--- WORK ITEM ---
Scan the lines below for the word "agent". Copy each line you find it in.

** Opening PROVIDED RECORDS block **

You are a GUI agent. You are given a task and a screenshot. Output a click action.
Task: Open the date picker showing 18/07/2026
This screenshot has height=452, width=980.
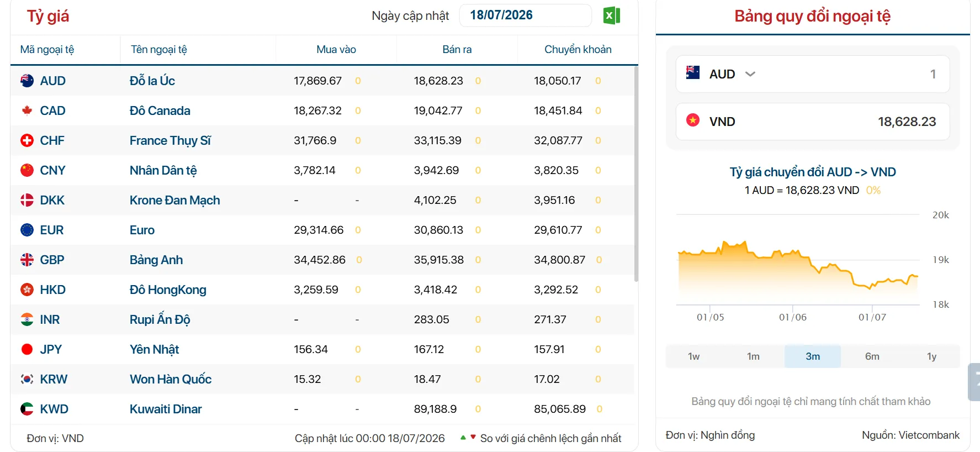[525, 15]
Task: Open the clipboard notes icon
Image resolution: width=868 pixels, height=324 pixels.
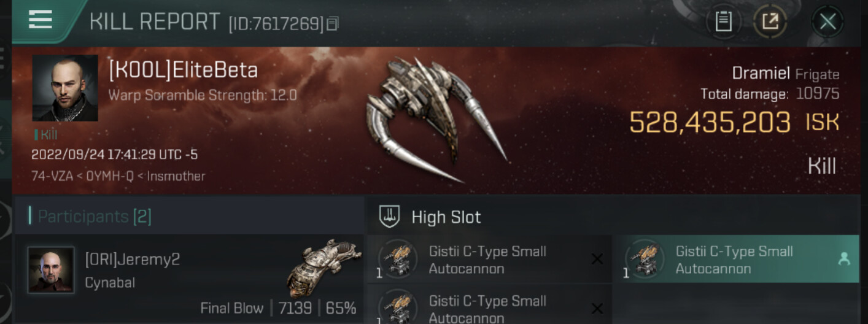Action: (x=724, y=22)
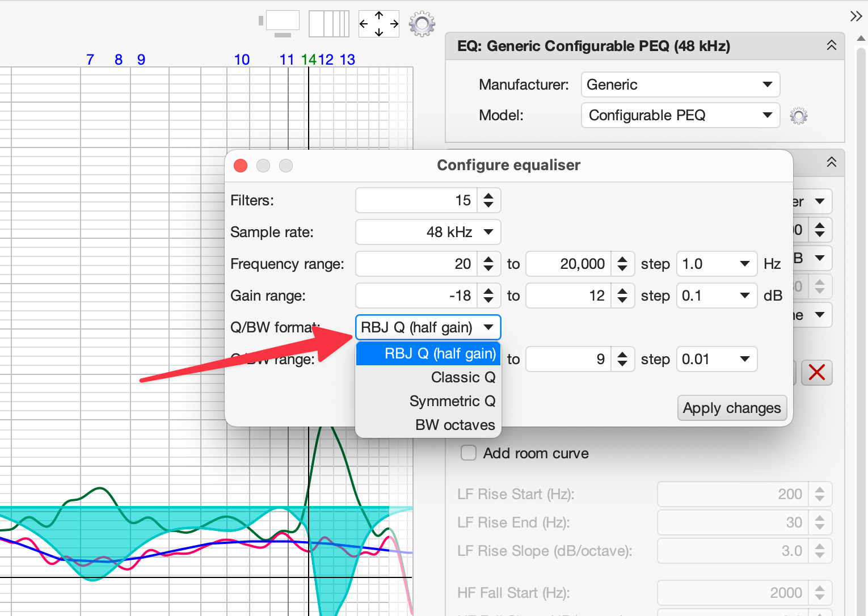
Task: Click the red X delete button
Action: point(816,373)
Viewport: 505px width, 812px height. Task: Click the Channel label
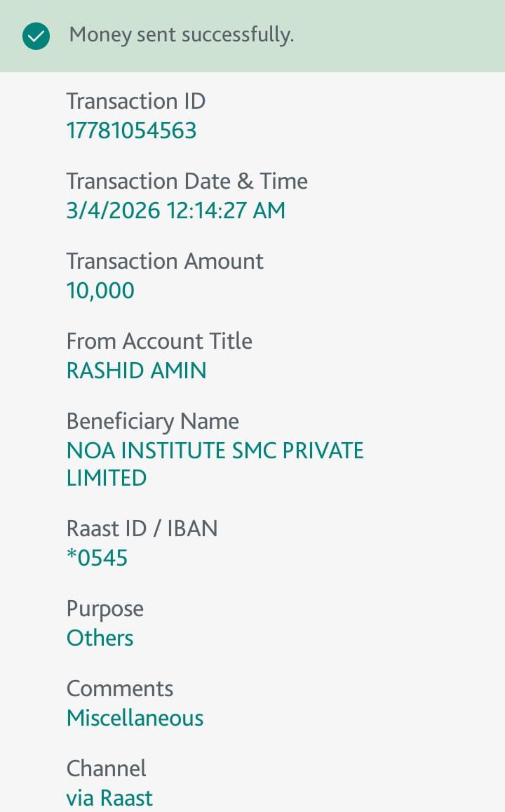[106, 768]
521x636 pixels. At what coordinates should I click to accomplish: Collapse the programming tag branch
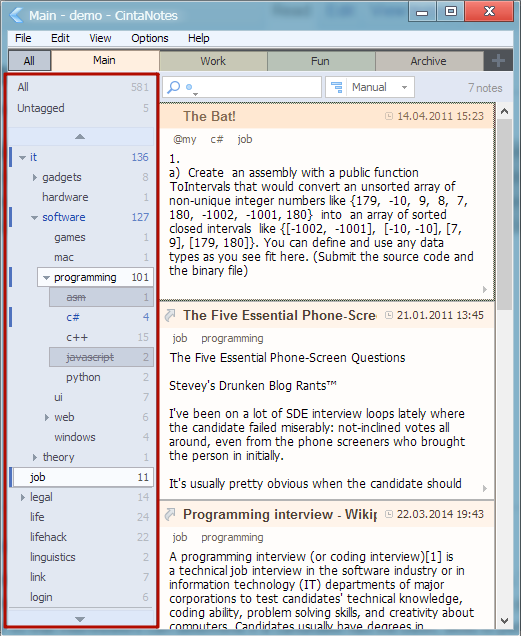click(46, 278)
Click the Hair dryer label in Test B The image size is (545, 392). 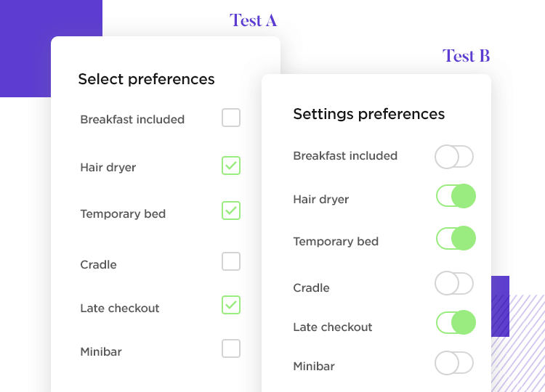click(x=321, y=200)

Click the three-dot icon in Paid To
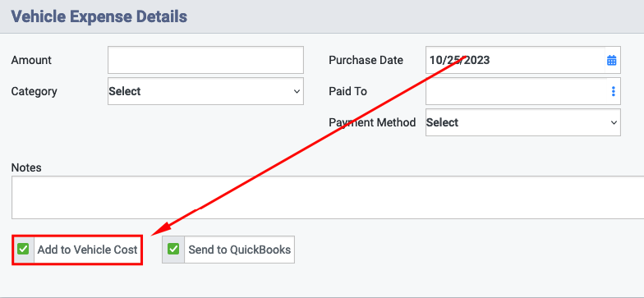pos(613,91)
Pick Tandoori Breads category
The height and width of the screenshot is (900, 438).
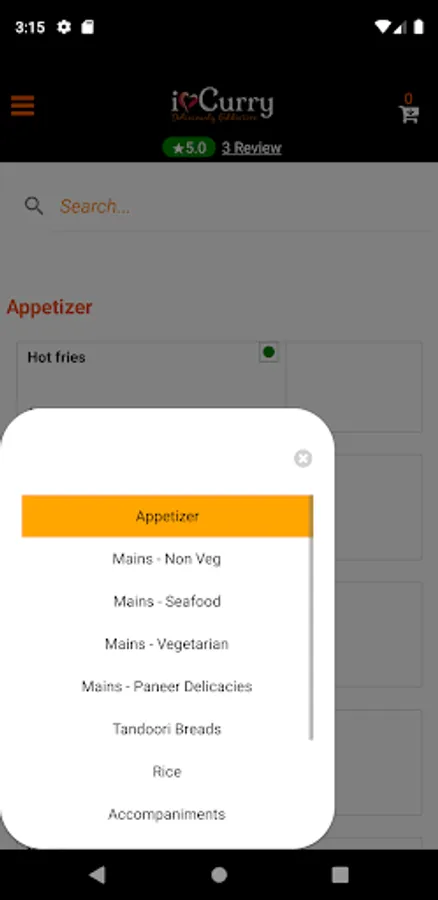tap(166, 729)
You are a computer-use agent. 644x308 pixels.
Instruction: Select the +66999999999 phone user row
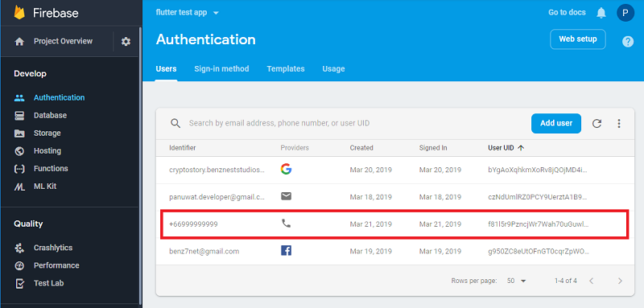point(394,224)
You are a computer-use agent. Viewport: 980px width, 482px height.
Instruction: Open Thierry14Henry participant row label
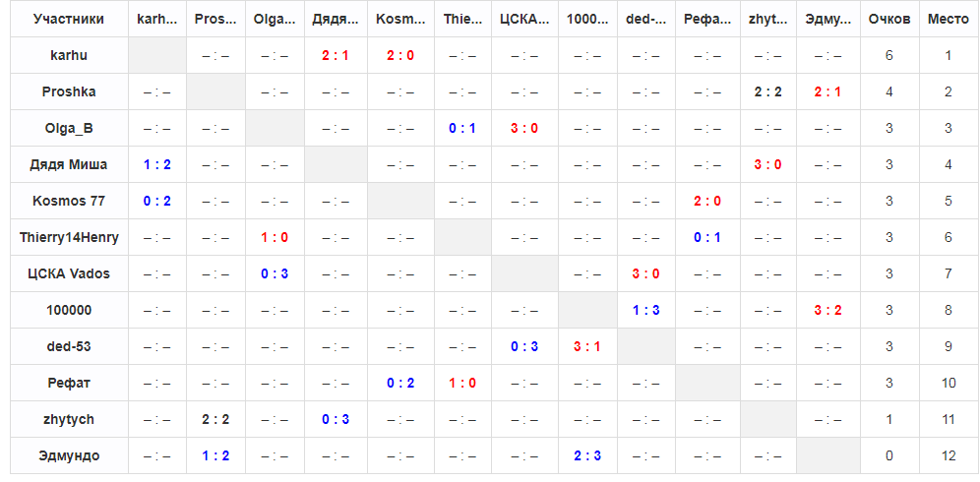point(69,237)
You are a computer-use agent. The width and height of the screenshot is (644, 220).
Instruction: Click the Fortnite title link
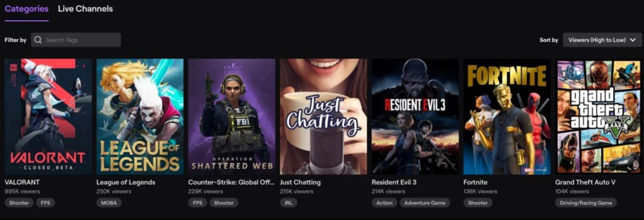[x=475, y=182]
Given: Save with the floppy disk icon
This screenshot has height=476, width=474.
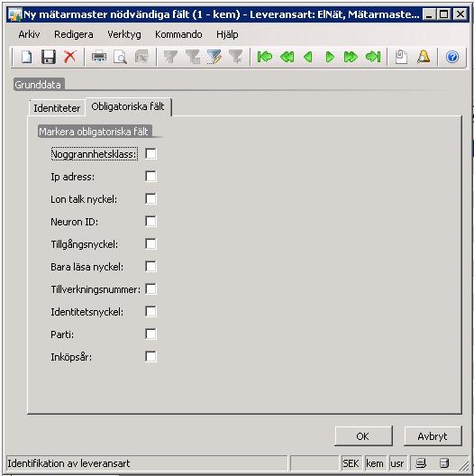Looking at the screenshot, I should coord(49,57).
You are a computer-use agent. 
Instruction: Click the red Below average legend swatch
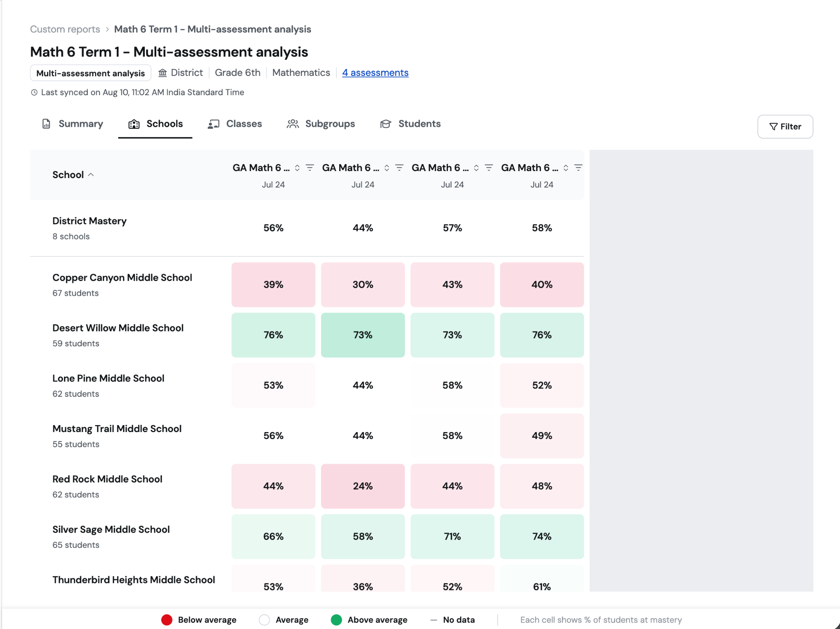(x=167, y=620)
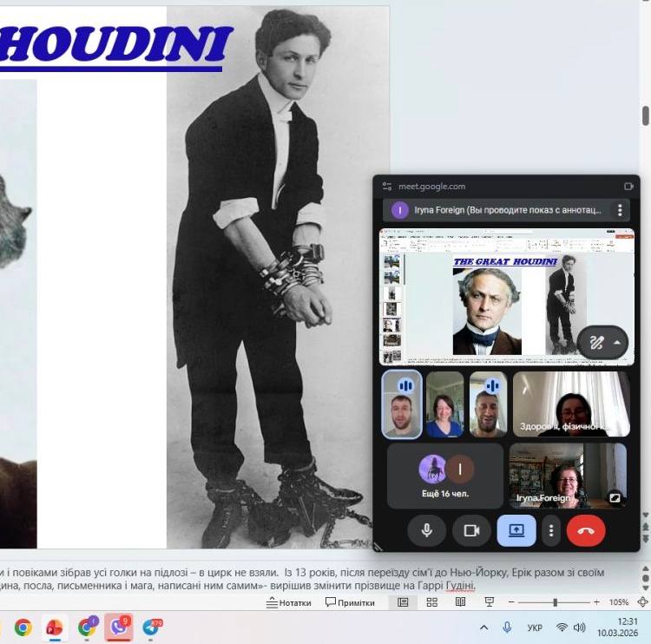Viewport: 651px width, 644px height.
Task: Open Viber from the taskbar
Action: point(118,627)
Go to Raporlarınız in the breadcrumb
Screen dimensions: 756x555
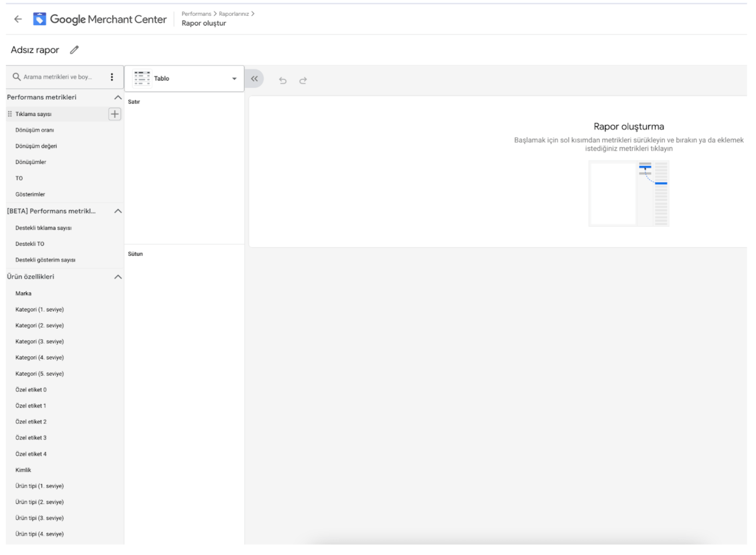pos(234,14)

** Closing PROVIDED RECORDS block **

--- WRITTEN REPLY ---
You are a GUI agent. You are given a task and a screenshot. Output a click action.
You are a computer-use agent. 644x308 pixels.
You are a computer-use agent. Viewport: 980px width, 482px height.
You are a computer-use agent. The width and height of the screenshot is (644, 220).
You are a computer-use agent. 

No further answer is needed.